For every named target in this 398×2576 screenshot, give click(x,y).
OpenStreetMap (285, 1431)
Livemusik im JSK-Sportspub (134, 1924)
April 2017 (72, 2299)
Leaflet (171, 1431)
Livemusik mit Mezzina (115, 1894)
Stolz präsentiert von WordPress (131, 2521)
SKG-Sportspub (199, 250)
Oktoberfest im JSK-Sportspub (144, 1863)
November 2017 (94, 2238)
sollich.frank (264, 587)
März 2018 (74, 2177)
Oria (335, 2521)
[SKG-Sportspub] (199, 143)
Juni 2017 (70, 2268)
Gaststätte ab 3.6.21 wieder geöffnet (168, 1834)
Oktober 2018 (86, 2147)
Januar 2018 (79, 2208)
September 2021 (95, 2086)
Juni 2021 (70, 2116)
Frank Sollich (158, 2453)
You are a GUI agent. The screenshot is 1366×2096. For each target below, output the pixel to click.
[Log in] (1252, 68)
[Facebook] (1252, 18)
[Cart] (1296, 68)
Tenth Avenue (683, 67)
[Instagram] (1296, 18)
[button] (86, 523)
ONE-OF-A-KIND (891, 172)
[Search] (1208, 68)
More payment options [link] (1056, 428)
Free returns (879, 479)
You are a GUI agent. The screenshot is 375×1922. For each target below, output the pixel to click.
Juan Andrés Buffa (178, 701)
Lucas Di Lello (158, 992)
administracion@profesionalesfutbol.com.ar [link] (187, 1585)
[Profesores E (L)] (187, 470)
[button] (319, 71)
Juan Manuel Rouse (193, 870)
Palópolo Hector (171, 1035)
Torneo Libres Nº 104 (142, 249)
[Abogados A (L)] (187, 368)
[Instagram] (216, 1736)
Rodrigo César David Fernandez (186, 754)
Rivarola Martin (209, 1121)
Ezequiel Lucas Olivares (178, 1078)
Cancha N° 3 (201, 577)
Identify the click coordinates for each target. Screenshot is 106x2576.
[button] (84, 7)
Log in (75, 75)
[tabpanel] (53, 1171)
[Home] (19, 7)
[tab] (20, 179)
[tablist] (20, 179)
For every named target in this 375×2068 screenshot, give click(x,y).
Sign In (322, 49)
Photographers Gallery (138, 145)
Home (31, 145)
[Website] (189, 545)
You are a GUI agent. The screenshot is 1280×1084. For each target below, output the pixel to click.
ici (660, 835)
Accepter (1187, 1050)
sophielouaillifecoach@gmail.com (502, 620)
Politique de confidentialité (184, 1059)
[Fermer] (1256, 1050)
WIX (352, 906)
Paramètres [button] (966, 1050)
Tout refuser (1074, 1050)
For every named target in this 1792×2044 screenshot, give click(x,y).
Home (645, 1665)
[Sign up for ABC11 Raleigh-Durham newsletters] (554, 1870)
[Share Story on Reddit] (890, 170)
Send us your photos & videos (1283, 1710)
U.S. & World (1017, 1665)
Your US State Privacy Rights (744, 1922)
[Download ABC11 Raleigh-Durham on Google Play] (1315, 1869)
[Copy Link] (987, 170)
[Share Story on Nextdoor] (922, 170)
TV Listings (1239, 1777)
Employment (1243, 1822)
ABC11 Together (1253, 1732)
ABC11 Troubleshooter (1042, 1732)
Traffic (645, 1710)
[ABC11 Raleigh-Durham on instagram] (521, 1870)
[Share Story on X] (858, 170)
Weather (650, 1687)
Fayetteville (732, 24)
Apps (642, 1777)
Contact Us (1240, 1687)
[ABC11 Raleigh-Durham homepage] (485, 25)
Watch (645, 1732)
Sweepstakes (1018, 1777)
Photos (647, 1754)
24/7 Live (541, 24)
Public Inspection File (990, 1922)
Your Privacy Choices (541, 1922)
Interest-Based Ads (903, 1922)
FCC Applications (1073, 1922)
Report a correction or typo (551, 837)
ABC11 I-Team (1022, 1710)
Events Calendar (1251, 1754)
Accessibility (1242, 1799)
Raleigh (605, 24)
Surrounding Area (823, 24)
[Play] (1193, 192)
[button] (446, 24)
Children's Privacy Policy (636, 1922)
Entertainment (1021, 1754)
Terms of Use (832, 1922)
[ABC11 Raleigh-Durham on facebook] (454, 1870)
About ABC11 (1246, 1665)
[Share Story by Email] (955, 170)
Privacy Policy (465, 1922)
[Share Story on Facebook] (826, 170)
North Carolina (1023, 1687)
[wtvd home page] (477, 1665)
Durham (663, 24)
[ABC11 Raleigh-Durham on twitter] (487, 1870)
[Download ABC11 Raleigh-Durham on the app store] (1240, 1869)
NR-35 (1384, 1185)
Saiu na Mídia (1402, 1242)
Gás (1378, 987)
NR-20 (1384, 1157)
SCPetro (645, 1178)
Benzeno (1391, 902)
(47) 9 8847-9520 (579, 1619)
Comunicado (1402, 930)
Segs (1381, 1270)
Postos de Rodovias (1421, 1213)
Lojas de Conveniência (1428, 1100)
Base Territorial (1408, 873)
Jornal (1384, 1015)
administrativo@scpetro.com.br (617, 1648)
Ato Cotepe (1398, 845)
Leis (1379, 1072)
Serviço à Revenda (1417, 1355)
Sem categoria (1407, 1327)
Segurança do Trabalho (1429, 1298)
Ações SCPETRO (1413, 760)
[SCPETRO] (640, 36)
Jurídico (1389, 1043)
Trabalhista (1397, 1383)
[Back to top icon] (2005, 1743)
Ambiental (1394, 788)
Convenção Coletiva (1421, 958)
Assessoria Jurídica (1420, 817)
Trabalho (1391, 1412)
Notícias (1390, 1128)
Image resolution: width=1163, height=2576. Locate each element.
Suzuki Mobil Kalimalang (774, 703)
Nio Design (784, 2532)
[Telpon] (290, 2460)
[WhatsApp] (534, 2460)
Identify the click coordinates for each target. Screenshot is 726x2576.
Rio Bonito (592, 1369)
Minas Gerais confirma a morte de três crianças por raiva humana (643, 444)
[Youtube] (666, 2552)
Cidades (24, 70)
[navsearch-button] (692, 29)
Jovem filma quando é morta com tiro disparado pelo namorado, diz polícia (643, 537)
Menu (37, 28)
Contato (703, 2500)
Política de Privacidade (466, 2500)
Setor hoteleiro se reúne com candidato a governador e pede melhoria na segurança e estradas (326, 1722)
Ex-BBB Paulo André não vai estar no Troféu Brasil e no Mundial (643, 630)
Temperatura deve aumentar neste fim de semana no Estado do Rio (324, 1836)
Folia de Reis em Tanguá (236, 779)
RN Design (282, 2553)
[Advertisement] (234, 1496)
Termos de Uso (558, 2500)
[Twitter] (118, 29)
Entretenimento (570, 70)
▬▬▬
◆ Exercise details
Wherever a line of the data above contains "this", copy that line.

◆ Completed task
For every named target in this 398×2576 screenshot, give click(x,y).
For every named target in this 375×2068 screenshot, give click(x,y).
For every named target in this 1792×2044 screenshot, give click(x,y).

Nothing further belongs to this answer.